I also addressed a snag that I was having with scheduling one of the procedures that they require me to go through before surgery. They need me to have an endoscopy. They office they normally refer to wanted me to pay 100% of the cost of the procedure before they would do it. That's $1400! My insurance plan is a high deductible HSA. I haven't yet met my deductible (partially because of a paperwork nightmare going on with the sleep study stuff), and there isn't a whole lot left in my HSA, so there's just no way I can afford $1400. They don't offer any kind of a payment plan, either. I talked to the nurse about it and she said she would call a few other offices that they sometimes did referrals to. She found one that will do the endoscopy with no money up front, and let me pay on it as I can. Hopefully, once the sleep study mess is dealt with, I won't have to worry about paying anything at all. Relief!

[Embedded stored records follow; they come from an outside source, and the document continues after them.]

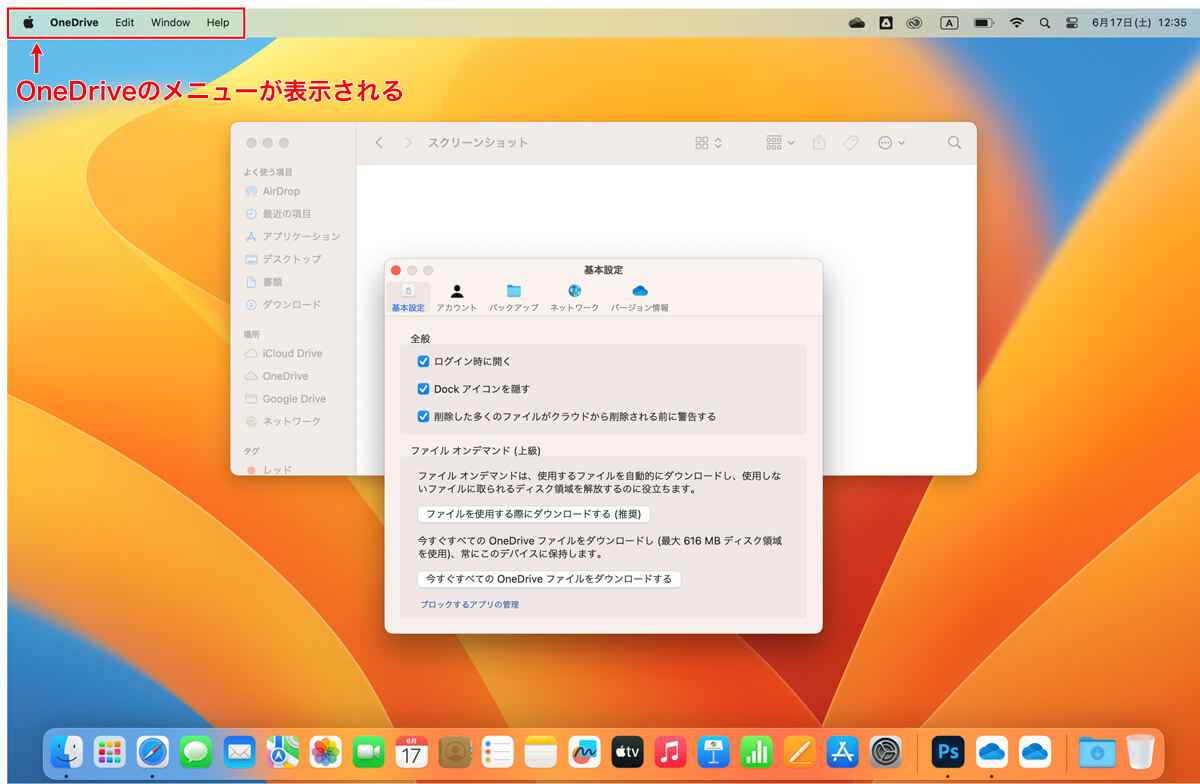The width and height of the screenshot is (1200, 784).
Task: Click the Finder search magnifier icon
Action: click(x=954, y=143)
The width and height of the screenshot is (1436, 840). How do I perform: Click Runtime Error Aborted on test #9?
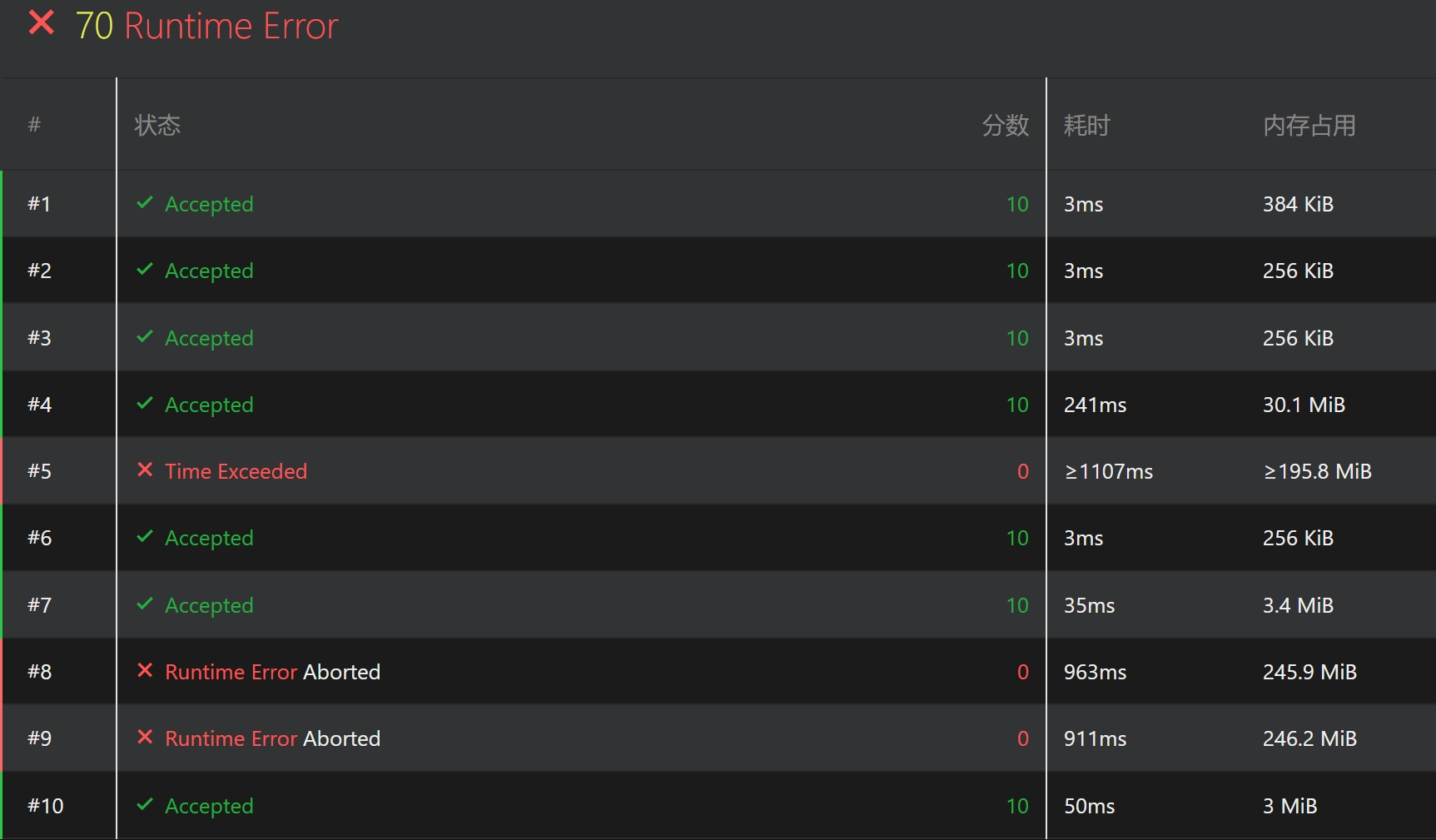[x=272, y=738]
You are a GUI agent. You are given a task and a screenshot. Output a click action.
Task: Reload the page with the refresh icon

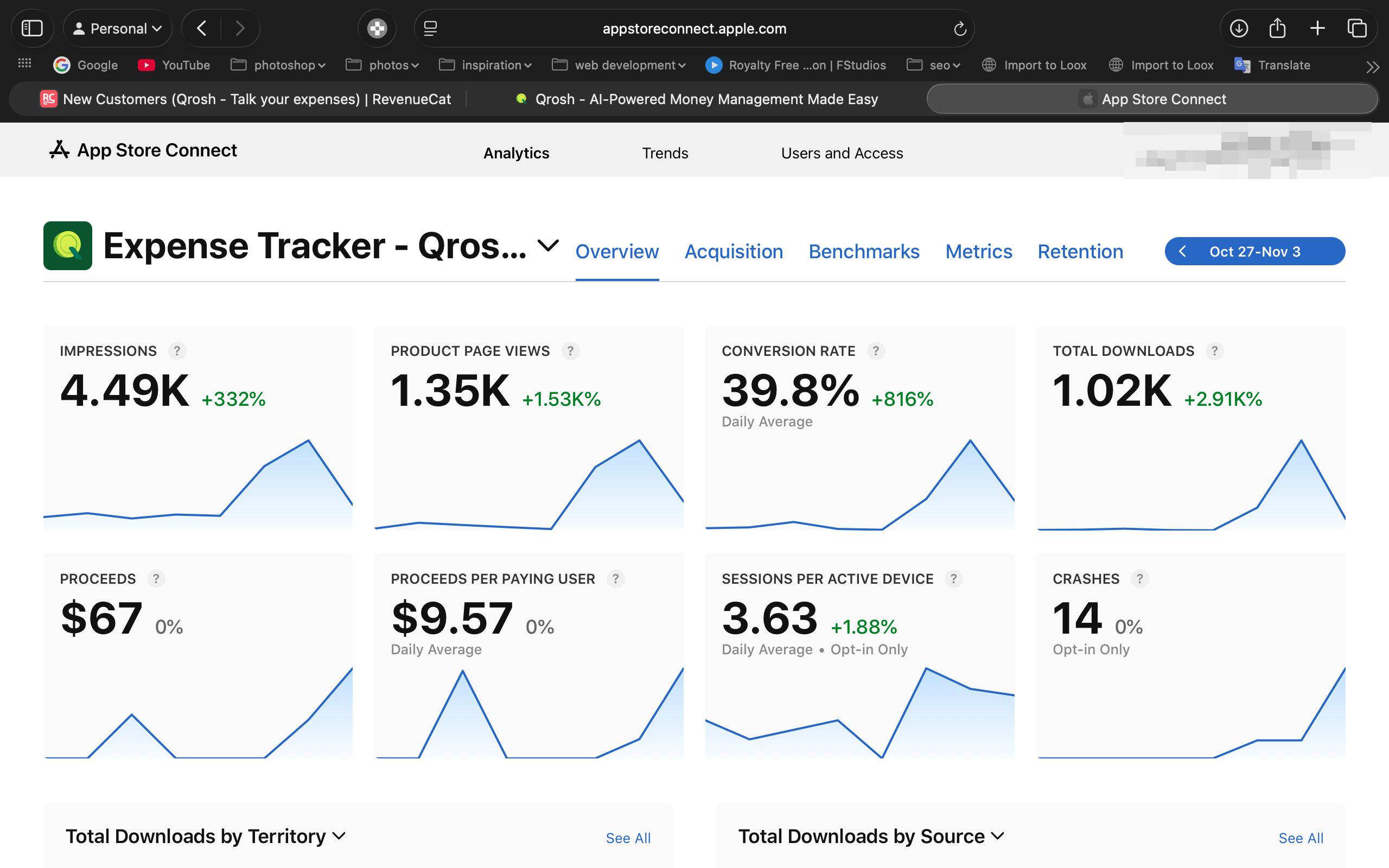tap(960, 28)
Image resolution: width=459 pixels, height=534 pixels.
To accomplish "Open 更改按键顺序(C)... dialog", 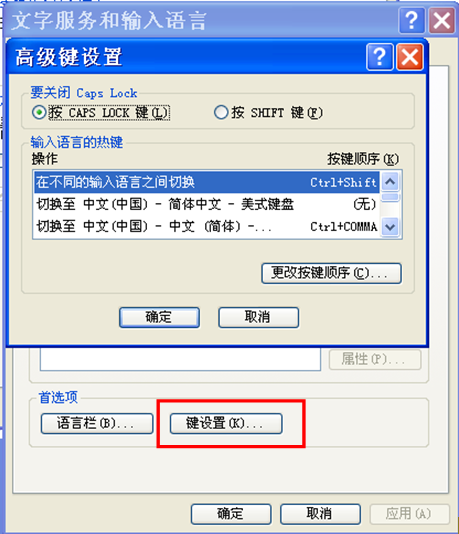I will [331, 273].
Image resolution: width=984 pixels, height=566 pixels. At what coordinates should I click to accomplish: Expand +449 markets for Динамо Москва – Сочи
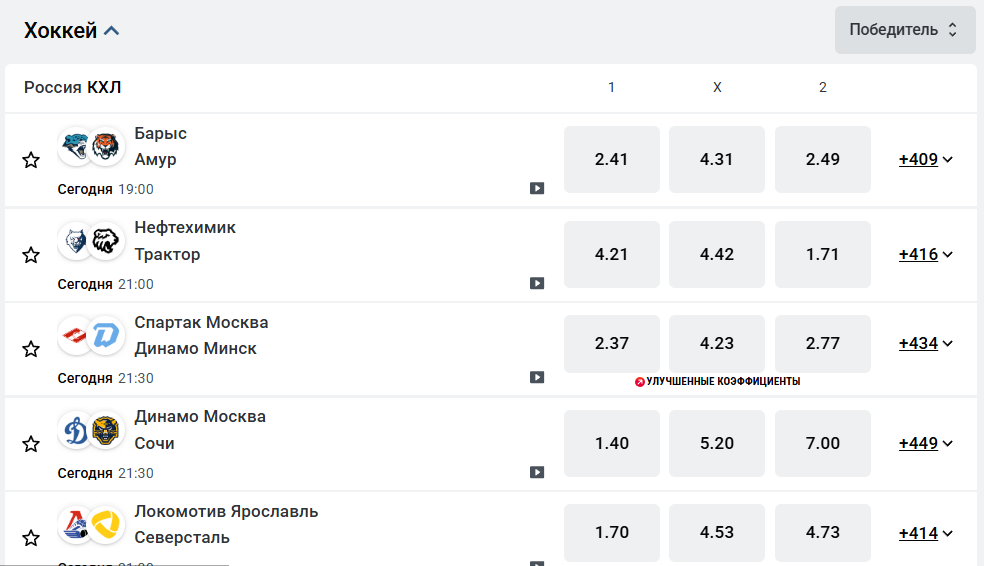[x=926, y=443]
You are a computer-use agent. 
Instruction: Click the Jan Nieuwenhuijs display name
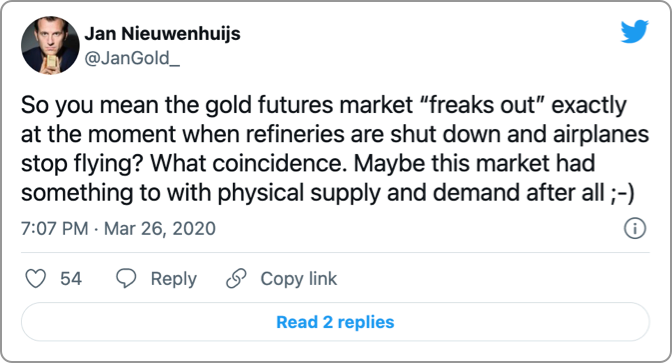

The diet and walking program continue to go well. I'm to about 1300 calories a day, and 38 minutes of walking. It's progress!

I find myself still scouring infertility info and blogs during my down time at work. I find that it helps me keep my eyes on the prize, the whole picture, even if it does occasionally depress me. I keep calculating the time line of surgery, recovery, being released to try to conceive again, pregnancy, etc. I haven't yet let my mind obsess about what might happen if I go through all this, and I still can't get pregnant. The worry is ALWAYS there, though. The completely ideal schedule would be surgery in June, I have wait 18 months before trying to conceive again, so assuming the weight removes the remaining hurdles, we could be trying again in early 2013, and baby by the end of 2013. Its way too optimistic, I know that. But hey, it's motivation.

I'm so glad to finally have some followers! I hope I'm not boring all of you too much!